En cuanto a los Premios Goya, que han tenido lugar en Valencia tan sólo unas horas después de que aparecieran las nominaciones a los Óscar, hay que recordar la coincidencia con el aniversario de Luis García Berlanga, uno de nuestros mayores realizadores, así como el merecido premio honorífico concedido a José Sacristán, uno de los grandes nombres del cine español de todos los tiempos, y a Cate Blanchett, una de las mejores actrices del mundo. El Buen Patrón de León de Aranoa y Maixabel de Icíar Bollaín se reparten la mayor parte de nominaciones como se repartirán, de manera equilibrada, los premios: Mejor Película para uno; Mejor Dirección para otro; y así todo. La primera fue elegida por la Academia para representar a España en los Óscar, aunque finalmente no fuera seleccionada; mientras que la segunda pretende ser algo así como el equivalente cinematográfico de lo que Patria de Fernando Aramburu ha representado para la literatura española.

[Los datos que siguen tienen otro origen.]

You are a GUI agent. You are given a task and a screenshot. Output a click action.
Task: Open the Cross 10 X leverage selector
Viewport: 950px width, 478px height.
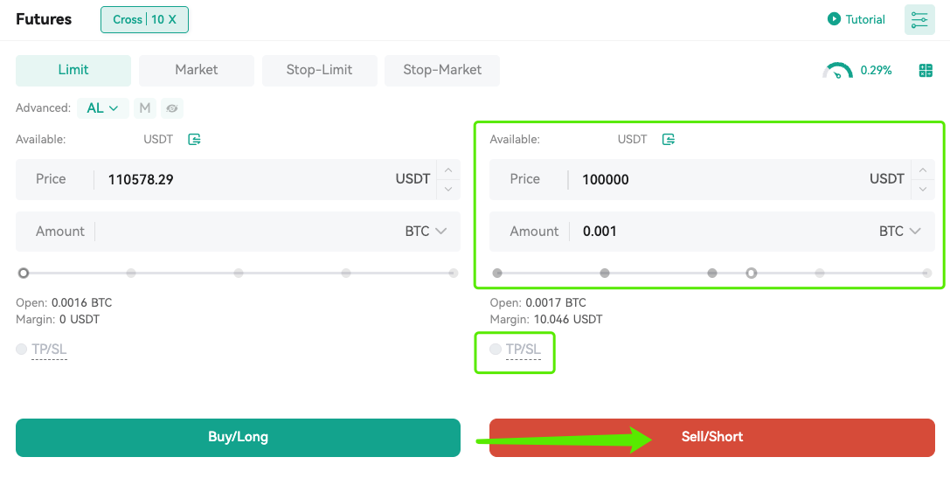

El estrepitoso fracaso de un Pedro Almodóvar especialmente capacitado para la publicidad (Boyero dixit) y que ha pretendido juntar en una sola e imaginativa película dos temas tan candentes e inconexos como la “memoria histórica” y “las manadas de violadores”, ha obtenido su pequeña venganza en la nominación a los Óscar de Alberto Iglesias a Mejor Banda Sonora, que contrasta con su ausencia en los Goya. Pequeñas miserias de un gran ego. Penélope Cruz, como se ha dicho, sí que ha obtenido una nominación a los Oscar; lo mismo que su marido, Javier Bardem, aunque en el caso del segundo haya sido por su  trabajo en una película norteamericana: la tediosa cinta Ser los ricardo del sobrevalorado Aaron Sorkin.

Lo peor de los Goya, sin embargo, ha sido la ausencia de nominaciones a algunos de los directores españoles más interesantes del momento: Daniel Monzón, Rodrigo Cortés, Paco Plaza y Enrique Urbizu. Ni ellos ni sus respectivas películas han recibido la atención merecida. Lo que contrasta con el apoyo y el respaldo que su talento ha recibido de importantes productoras de nivel internacional como lo son Netflix, Prime Video y Movistar. Ocurrió lo mismo hace no tanto tiempo con El crack cero y su director, José Luis Garci, que forma parte de lo más granado del cine en español.

El número de espectadores en las películas seleccionadas por la Academia es bajo, casi nulo; a cambio, la cantidad de ideología es alta, del todo avasalladora. Al tiempo, en las categorías de actores encontramos los mismos nombres de siempre: lo que evidencia el “tapón” existente en el cine español (juicio extensible a muchos otros ámbitos, como la literatura), que dificulta la entrada de nuevos talentos dentro de las categorías principales. El mundo del cine, en España, es cosa de unos pocos: detrás de tanta palabra melosa, de tanto agotador agradecimiento y de tanta lágrima actoral, en realidad hay cálculos empresariales perfectamente estudiados. Aunque los sujetos progresistas nos digan cada dos por tres que son anticapitalistas. Como esa mentira de Goebbels repetida mil veces, que acababa convertida en verdad. Ni siquiera.